Work request: Wherever the word "legend" occurs in the listing, copy the whole line.

Data for analysis:

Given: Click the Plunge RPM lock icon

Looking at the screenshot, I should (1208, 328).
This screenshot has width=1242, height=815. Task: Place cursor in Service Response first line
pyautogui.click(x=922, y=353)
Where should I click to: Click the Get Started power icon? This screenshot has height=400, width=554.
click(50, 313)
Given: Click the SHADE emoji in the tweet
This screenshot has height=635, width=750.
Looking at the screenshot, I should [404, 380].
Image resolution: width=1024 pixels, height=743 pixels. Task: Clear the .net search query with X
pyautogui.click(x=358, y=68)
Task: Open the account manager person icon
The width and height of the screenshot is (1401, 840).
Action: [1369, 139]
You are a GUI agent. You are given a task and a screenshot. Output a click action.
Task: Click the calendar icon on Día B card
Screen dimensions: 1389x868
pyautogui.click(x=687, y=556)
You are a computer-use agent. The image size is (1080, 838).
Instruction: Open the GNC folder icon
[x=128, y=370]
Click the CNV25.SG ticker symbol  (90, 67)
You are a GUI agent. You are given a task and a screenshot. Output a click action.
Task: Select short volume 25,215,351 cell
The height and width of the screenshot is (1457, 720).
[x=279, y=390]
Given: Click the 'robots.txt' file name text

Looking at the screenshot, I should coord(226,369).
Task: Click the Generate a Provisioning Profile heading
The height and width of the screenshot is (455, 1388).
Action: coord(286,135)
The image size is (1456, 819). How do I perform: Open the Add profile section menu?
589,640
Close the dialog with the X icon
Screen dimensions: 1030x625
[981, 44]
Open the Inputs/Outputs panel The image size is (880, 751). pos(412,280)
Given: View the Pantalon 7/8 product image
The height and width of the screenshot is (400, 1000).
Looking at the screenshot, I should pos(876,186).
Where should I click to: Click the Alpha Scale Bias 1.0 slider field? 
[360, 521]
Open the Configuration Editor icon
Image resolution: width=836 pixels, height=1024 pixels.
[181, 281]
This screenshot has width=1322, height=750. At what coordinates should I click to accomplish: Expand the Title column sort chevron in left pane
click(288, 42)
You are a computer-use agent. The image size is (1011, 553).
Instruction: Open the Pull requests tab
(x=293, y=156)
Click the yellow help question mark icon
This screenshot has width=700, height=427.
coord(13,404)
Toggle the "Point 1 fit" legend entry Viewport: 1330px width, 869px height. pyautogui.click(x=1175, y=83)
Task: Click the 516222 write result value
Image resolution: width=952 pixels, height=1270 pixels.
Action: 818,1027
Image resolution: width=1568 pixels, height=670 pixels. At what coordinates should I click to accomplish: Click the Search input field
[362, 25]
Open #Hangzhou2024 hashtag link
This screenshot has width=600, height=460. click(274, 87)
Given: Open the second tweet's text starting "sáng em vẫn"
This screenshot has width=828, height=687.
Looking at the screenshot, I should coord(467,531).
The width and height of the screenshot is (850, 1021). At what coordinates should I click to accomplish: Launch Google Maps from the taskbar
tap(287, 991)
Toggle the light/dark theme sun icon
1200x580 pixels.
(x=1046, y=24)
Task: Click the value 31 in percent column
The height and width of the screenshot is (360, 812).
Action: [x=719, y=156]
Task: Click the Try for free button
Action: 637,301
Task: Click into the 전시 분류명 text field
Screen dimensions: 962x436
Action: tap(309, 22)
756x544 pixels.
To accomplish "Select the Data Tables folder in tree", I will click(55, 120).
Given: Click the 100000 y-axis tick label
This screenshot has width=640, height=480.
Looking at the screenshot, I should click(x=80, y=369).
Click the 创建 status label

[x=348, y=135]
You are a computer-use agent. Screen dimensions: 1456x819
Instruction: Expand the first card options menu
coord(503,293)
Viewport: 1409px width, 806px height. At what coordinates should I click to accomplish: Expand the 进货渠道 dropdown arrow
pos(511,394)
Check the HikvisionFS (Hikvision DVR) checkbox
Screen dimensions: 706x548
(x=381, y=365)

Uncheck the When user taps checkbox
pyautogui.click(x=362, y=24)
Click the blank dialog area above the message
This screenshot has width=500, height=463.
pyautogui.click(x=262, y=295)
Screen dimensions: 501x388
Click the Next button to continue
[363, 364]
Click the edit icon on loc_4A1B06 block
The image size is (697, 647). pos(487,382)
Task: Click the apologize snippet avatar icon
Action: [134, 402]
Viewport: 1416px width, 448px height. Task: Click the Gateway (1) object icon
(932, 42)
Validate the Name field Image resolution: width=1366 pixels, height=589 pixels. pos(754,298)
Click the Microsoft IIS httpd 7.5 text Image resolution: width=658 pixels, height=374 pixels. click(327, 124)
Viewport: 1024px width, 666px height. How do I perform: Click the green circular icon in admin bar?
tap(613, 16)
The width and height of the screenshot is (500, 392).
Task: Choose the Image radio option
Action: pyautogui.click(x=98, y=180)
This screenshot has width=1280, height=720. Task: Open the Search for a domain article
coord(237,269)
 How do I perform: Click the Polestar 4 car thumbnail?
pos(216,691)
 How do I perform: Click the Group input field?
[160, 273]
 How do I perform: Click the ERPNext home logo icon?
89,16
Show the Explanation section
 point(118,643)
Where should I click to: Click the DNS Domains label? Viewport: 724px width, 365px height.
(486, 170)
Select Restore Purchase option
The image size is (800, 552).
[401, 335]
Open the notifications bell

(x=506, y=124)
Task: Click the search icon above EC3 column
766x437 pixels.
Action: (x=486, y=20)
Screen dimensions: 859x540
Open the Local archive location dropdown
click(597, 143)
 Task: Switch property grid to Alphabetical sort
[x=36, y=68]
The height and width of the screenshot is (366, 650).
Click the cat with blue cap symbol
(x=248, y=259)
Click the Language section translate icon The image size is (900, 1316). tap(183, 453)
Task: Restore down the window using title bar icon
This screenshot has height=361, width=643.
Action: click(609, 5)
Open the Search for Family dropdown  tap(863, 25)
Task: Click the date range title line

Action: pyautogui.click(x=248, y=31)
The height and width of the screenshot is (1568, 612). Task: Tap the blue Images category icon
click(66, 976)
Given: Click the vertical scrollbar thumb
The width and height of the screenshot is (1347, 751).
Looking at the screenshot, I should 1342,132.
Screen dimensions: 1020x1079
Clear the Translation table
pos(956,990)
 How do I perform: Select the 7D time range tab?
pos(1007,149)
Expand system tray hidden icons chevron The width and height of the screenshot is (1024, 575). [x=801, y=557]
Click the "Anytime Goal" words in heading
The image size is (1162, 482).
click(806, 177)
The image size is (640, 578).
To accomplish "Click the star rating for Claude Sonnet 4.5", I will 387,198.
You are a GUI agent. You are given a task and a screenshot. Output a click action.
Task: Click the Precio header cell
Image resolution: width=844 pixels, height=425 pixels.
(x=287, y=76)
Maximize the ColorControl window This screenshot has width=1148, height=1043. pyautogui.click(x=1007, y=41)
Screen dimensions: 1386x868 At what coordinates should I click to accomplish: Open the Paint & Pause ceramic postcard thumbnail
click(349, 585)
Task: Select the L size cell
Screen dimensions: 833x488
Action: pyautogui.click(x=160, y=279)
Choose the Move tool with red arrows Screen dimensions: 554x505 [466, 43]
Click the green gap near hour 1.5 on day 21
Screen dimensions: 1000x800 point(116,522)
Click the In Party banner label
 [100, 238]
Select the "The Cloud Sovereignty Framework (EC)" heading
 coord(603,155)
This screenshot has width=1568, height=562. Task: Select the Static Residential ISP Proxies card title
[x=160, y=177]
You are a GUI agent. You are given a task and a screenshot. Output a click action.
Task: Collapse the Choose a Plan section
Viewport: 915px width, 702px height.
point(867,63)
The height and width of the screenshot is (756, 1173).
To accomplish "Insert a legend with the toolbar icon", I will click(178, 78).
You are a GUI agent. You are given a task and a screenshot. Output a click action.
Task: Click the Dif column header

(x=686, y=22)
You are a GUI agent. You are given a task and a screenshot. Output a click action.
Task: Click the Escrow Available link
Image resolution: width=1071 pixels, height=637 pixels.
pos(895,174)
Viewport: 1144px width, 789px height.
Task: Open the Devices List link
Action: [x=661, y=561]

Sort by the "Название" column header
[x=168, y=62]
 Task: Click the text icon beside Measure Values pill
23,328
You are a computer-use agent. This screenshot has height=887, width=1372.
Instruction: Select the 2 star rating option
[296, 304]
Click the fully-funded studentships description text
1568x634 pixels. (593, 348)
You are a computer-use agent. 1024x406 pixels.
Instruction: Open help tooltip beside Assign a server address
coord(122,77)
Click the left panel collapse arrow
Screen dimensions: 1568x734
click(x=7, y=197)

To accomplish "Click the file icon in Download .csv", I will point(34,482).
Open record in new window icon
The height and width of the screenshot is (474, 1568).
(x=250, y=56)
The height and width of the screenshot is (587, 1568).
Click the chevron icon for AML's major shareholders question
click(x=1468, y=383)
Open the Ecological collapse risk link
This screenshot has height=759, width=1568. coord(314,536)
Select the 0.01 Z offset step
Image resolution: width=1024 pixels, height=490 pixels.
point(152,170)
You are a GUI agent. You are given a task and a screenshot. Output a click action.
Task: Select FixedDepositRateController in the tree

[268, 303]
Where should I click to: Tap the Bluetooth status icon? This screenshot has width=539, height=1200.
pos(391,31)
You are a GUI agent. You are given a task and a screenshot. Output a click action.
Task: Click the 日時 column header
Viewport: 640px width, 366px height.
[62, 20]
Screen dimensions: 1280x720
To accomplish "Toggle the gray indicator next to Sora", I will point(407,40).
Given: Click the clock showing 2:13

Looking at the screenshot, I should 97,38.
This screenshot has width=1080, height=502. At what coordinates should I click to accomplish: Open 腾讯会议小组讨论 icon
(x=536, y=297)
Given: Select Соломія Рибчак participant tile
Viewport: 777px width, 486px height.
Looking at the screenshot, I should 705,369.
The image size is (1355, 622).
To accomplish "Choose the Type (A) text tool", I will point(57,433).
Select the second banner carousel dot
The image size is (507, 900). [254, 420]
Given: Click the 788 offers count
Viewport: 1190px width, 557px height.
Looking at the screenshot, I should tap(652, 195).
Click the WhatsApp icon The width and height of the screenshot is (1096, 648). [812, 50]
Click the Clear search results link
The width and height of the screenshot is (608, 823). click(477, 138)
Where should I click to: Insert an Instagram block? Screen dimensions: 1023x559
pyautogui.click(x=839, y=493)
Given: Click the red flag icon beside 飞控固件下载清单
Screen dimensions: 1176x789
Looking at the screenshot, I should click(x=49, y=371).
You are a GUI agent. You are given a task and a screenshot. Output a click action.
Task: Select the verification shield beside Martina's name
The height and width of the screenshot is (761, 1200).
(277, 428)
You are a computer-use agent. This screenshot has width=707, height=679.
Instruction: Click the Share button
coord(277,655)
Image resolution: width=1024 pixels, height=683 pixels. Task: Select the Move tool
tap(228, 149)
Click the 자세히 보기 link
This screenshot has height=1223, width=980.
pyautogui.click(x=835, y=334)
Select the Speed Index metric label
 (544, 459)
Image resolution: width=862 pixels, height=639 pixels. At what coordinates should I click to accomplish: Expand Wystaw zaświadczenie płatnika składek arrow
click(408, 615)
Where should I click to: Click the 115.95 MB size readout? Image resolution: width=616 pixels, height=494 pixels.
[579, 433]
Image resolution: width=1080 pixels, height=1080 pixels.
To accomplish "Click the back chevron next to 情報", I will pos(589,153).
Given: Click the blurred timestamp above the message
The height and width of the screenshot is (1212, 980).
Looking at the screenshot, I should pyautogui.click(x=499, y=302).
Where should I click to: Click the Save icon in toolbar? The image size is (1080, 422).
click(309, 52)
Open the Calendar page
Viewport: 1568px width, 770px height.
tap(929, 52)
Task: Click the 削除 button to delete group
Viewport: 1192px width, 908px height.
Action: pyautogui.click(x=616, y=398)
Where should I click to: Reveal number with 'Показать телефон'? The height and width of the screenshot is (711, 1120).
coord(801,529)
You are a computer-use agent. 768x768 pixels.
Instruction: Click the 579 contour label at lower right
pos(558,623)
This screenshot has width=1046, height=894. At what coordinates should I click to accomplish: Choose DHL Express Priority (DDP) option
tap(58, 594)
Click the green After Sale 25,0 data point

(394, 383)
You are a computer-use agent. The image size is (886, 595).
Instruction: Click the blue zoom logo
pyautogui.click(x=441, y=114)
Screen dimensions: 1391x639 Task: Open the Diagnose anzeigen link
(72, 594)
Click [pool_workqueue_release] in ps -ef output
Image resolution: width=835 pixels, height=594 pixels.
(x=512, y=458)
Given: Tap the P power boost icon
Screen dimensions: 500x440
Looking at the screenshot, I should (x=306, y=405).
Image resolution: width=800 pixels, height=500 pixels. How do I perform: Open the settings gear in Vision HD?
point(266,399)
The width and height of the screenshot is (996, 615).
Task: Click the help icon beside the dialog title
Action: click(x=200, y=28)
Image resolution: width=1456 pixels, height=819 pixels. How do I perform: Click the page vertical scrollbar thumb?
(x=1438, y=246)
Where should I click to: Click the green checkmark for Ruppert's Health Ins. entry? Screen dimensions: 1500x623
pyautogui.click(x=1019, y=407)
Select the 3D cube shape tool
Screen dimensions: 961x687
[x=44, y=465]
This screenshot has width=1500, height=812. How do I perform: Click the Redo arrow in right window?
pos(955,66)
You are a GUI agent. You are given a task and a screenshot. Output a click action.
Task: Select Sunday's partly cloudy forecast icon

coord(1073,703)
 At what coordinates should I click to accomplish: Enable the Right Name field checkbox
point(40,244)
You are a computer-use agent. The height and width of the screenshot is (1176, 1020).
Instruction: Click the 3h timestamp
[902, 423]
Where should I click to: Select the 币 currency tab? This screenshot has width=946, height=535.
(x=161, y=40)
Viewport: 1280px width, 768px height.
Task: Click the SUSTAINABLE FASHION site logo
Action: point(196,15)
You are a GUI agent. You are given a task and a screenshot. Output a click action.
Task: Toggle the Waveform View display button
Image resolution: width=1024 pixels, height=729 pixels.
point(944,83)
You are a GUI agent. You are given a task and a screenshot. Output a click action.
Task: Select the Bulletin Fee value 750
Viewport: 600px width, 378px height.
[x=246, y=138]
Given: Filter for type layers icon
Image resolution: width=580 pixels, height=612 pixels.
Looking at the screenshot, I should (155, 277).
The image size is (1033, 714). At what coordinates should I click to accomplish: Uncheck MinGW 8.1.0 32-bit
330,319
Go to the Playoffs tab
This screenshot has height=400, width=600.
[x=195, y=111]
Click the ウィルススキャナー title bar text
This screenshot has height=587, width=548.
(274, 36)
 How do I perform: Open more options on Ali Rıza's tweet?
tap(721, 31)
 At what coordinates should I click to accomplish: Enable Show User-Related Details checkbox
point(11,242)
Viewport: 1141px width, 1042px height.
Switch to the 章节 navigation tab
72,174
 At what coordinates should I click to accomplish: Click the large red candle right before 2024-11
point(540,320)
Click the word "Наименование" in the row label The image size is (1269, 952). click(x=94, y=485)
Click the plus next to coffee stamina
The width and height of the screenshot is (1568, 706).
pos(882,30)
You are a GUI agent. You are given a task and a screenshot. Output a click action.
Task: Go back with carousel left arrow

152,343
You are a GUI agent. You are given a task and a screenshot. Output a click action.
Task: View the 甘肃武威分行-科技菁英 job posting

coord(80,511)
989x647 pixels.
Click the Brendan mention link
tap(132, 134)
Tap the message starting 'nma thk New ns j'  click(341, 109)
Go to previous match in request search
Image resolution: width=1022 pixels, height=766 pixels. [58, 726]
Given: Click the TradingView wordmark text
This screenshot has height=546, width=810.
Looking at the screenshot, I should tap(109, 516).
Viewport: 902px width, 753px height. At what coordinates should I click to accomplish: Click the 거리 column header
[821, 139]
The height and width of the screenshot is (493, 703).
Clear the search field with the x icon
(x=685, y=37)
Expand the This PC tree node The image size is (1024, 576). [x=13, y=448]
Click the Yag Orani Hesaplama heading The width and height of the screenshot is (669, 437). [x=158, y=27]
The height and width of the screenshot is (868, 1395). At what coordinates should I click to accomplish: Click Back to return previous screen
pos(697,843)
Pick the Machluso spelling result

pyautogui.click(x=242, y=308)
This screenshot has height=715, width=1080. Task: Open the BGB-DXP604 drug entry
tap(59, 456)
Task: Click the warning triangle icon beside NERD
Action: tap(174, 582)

Exercise output:
Toggle the "Point 1 fit" legend entry Viewport: 1330px width, 869px height. pyautogui.click(x=1175, y=83)
To accomplish "Insert a legend with the toolbar icon", I will click(178, 78).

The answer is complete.